Problem description: Could you retype every line below exactly, omitting the images?

Stored records:
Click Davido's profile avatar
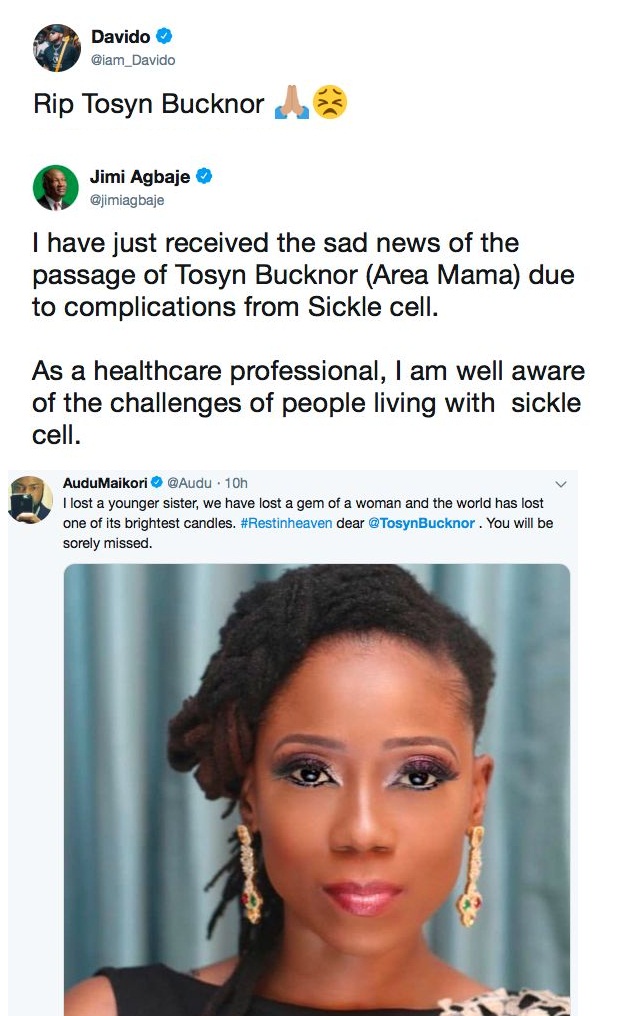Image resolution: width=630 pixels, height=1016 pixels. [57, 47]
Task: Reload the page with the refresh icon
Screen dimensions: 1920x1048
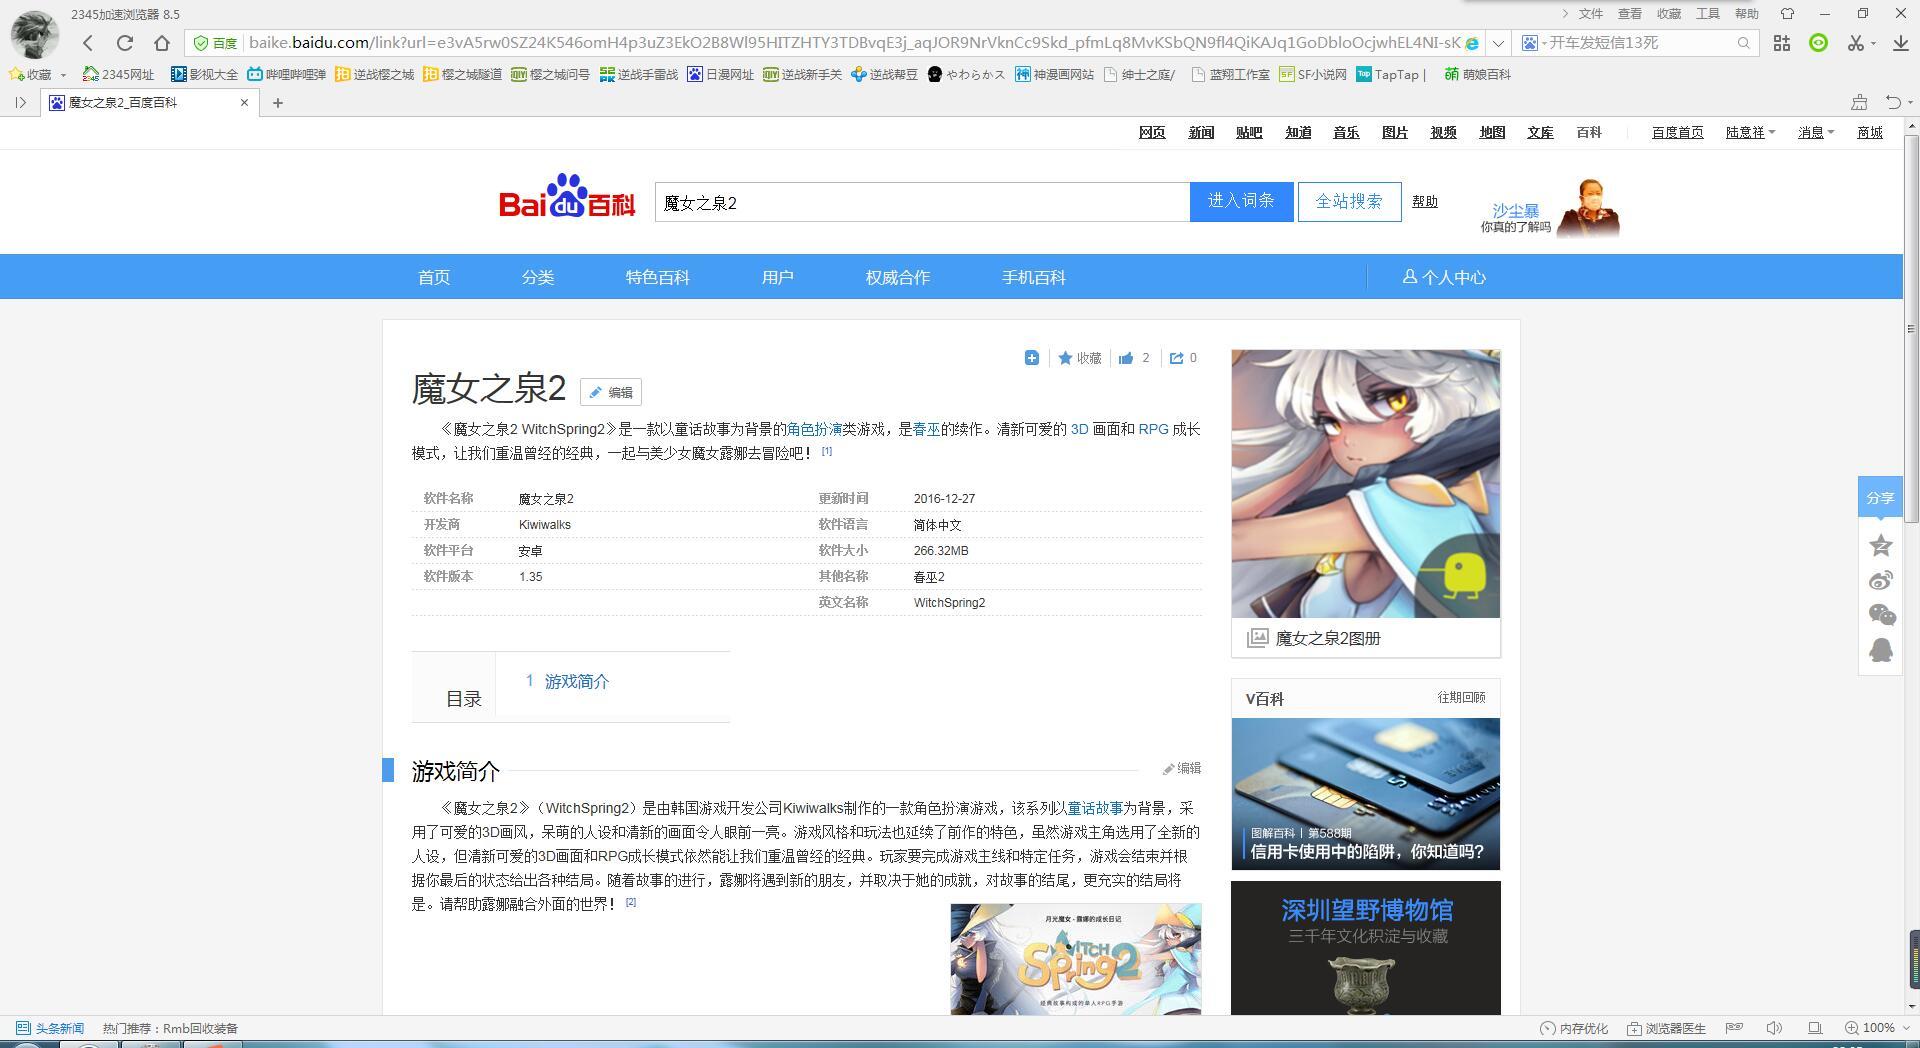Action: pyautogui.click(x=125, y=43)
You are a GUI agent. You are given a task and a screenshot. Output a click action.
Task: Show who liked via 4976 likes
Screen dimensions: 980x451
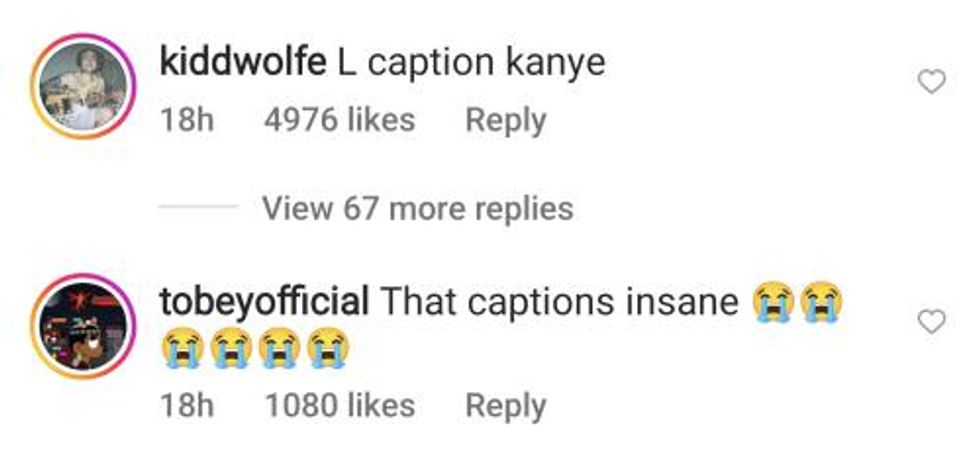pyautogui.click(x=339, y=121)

Result for this exercise:
Click Davido's profile avatar
Image resolution: width=630 pixels, height=1016 pixels. [57, 47]
Task: Reload the page with the refresh icon
Screen dimensions: 1920x1048
Action: pyautogui.click(x=125, y=43)
You are a GUI agent. You are given a task and a screenshot. Output a click action.
Task: Show who liked via 4976 likes
Screen dimensions: 980x451
pyautogui.click(x=339, y=121)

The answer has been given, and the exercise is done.